Johnson bought oysters for his cat. In modern England, oysters are an expensive food for the well-to-do, but in the 18th century oysters were plentiful around the coasts of England and so cheap that they were a staple food of the poor. Johnson refused to send Francis Barber to buy Hodge's food, fearing that it would be seen as degrading to his servant, so he would personally buy the food for Hodge.

Boswell also noted how Johnson went out to purchase valerian to ease Hodge's suffering as death approached. Although Hodge was not Johnson's only cat, it was Hodge whom he considered his favourite. Hodge was remembered in various forms, from biographical mentions during Johnson's life to poems written about the cat. On his death, Hodge's life was celebrated in An Elegy on The Death of Dr Johnson's Favourite Cat by Percival Stockdale (published 1778). In this poem the phrase "sable fur" indicates that Hodge was a black cat; also, the fact that Stockdale was Johnson's neighbour from 1769 onwards suggests that Hodge was alive at that time: "Who, by his master when caressed, warmly his gratitude expressed, and never failed his thanks to purr, whene'er he stroked his sable furr [sic]".

==Hodge statue==

Today Hodge is remembered by a bronze statue, unveiled in 1997 by Sir Roger Cook, the then-Lord Mayor of London, outside the house in Gough Square he shared with Johnson and Barber, Johnson's black manservant and heir.

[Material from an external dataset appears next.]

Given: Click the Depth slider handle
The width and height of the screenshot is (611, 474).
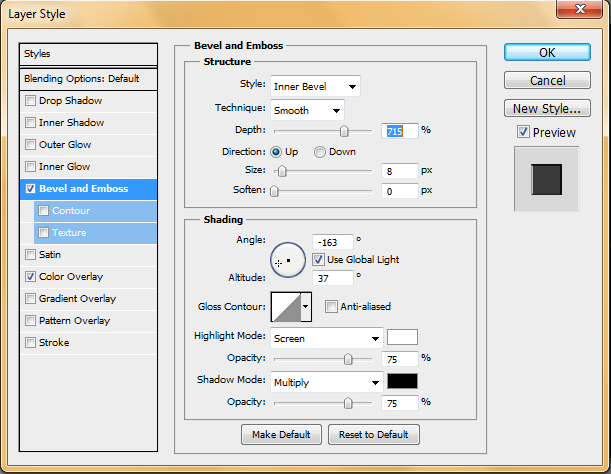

The statue shows Hodge sitting next to a pair of empty oyster shells atop a copy of Johnson's famous dictionary, with the inscription "a very fine cat indeed". It has become customary for visitors that walk past the statue to place coins in the oyster shells as tokens of good luck. To mark special occasions and anniversaries a pink piece of counsel's ribbon may be seen tied to one of the oyster shells or around Hodge's neck.

Sculptor Jon Bickley perceived a kinship with Johnson, noting, "It seems Dr. Johnson and I were meant to come together . . . He was born in Lichfield, in the Midlands, and I was brought up just outside it. I can close my eyes and picture his birth house." Bickley modelled the cat on his own pet, Thomas Henry, and carefully selected the sculpture's height for maximum accessibility: "I made Hodge about shoulder height for the average adult, which is just about right for putting an arm around."

==Popular culture==
The cat Hodge—along with Dr. Johnson's second favourite cat, Lily—are the subjects of a book by Yvonne Skargon (Johnson is also given authorial credit) entitled Lily and Hodge and Dr. Johnson. The book consists of quotations from Johnson's Dictionary, accompanied by Skargon's wood engravings of the two cats, contextually associated with the dictionary entries. Susan Coolidge's ode "Hodge, the Cat" celebrates Samuel Johnson's affection for Hodge; it appears in a collection of feline-focused poems and anecdotes published in 1912, and edited by Agnes Repplier. Hodge also appears in Charlie Fletcher's "Silvertongue" as a brave and fearless cat. Hodge also appears in Samuel Beckett's early dramatic fragment Human Wishes. In M. C. Beaton's Agatha Raisin novel series, the heroine's cats are named Hodge and Boswell. The English critic, essayist and poet Leigh Hunt wrote an essay entitled "The Cat by the Fire" which features an imaginary description of how some of Samuel Johnson's friends and acquaintances would have related to Hodge the cat. In December 2020, Southwark Cathedral named its newly-adopted cat Hodge, as Gough Square is nearby, and Johnson is depicted in one of the cathedral's stained glass windows.